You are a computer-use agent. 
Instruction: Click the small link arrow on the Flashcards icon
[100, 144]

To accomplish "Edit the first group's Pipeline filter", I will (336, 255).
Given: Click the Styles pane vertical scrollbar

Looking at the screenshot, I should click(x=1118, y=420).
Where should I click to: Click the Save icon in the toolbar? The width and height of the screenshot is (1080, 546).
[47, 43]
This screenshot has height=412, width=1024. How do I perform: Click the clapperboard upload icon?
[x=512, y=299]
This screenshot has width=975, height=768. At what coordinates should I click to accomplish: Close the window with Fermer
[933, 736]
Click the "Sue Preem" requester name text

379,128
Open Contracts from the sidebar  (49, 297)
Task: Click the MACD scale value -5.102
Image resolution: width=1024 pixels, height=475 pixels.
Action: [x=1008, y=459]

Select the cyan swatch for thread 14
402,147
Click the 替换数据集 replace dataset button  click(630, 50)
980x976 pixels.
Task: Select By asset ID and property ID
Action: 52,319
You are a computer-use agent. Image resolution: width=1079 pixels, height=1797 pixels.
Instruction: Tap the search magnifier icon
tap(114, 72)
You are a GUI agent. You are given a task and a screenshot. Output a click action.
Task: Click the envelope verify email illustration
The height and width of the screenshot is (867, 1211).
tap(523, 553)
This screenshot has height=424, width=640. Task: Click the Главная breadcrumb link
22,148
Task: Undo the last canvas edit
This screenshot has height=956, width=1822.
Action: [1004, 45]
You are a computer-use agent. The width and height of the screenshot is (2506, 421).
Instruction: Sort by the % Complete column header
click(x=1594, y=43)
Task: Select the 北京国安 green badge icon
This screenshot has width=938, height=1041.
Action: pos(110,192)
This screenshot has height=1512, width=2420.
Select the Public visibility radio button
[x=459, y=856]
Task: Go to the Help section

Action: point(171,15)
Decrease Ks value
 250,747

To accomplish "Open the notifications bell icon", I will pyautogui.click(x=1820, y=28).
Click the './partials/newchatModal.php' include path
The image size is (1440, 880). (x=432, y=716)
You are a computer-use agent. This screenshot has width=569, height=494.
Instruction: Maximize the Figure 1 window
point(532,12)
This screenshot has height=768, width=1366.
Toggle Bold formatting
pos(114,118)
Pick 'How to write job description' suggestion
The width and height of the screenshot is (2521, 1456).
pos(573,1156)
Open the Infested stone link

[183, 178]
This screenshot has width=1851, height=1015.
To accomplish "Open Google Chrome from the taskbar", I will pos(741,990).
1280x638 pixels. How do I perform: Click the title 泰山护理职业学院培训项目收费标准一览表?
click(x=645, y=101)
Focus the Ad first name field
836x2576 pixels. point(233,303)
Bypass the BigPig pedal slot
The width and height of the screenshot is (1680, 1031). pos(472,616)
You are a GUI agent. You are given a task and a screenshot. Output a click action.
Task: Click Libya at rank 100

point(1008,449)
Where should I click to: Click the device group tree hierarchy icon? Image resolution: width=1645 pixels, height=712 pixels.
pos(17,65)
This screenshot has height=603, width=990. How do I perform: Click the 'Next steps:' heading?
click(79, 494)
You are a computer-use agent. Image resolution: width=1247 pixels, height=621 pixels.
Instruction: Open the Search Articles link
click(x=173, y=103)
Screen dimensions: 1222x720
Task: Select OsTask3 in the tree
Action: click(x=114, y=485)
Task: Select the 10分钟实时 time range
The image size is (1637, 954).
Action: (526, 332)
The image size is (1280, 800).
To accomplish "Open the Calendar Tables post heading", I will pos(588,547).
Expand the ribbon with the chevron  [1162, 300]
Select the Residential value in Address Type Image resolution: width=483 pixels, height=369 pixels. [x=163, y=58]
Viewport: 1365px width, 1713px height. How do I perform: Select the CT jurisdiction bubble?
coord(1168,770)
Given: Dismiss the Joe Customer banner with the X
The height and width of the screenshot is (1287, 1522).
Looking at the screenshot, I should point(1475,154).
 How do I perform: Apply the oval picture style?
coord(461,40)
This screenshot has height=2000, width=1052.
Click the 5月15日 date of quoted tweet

-----

> _Assignment_: Would you show each line of the material above that contains the string "from"?

> _Answer to this task_:
Open Contracts from the sidebar  (49, 297)
To accomplish "Open Google Chrome from the taskbar", I will pos(741,990).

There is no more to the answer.